The Sv. Jure Viewpoint on the Way Back

On the drive back from Omis to Split, the coast road climbs slightly into the Mosor foothills. There is a small unofficial pull-off at the church of Sveti Juraj (Saint George) with a wide panorama of the Omis bay, the Cetina canyon mouth, the islands, and the coast all the way to Brac and Hvar. Most drivers blow past it. Our tour stops here for 5 to 10 minutes specifically for the photo.

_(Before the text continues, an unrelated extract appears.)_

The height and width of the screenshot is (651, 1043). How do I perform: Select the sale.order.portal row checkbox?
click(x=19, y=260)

This stop is the underrated part of our Omis tour. Guests sometimes tell us afterward it was their favorite photo of the whole trip.

When to Visit Omis

  • May to mid-June: Cool river water, warm air, no crowds. Best for hiking and walking. Some restaurants and beach bars still closed.
  • Mid-June to mid-September: Peak. Beach is full, river rafting trips run hourly, restaurants packed. Hot but doable.
  • Late September to October: Underrated. Warm sea, fewer tourists, all restaurants open until the end of the season, lower hotel prices for overnight stays.
  • Avoid: Mid-August Sundays. Croatian families from inland descend on Omis as a day trip themselves. Beach is shoulder to shoulder.

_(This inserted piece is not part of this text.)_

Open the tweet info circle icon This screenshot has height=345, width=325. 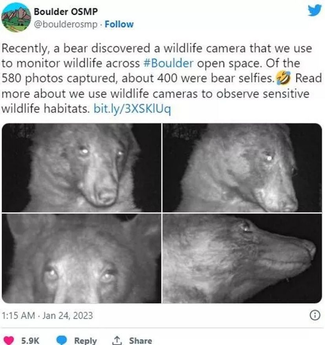point(315,315)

Omis vs Other Day Trips From Split

  • Krka National Park: Spectacular waterfalls, 90-minute drive each way, 40 euro entrance fee in summer, very crowded. Recommended only if you have a full day and have never seen a waterfall.
  • Plitvice Lakes: 3 hours each way. Stunning but a long day. Better as an overnight trip than a day trip from Split.
  • Blue Cave on Bisevo: Boat trip, 8 hours total, 65 to 90 euro per person. The cave itself is a 10-minute experience inside a 45-minute queue. We do not recommend in July or August.
  • Hvar town: Ferry day trip, possible but rushed. Better as overnight.
  • Omis: 25 km, half-day, swim and explore, 20 euro on our bus tour. Best ratio of experience to time.

Practical Tips

  • Bring swimwear if you visit between May and October. You will want to swim in either the river or the sea.
  • Wear closed shoes if you plan to climb Mirabella. Loose pebbles on the trail.
  • Cash for konobas. Many older family-run restaurants do not handle cards well.
  • Sunscreen. Reflective light off the cliffs is stronger than it looks.
  • Allow time. Half a day in Omis is the minimum. A full day is better.

Our Recommendation

If you have one half-day in Split that is not allocated to anything else, take it for Omis. The drive alone is one of the most scenic in Dalmatia. Our 5-hour open-top tour departs at 4:30pm, drops you in Omis around 5:15pm, gives you 2.5 hours of free time for the fortress climb, dinner, and a swim, then returns via the Sv. Jure viewpoint for the sunset photo and back to the Riva by 9:30pm. 20 euro per adult, book now and pay on arrival. Reserve the Omis tour here.

If you are driving yourself, leave Split by 9am to avoid the worst coastal traffic in July, do Mirabella before noon, lunch and beach in the afternoon, return after 7pm when the road thins out. Either way, Omis is the day trip our repeat guests ask for by name.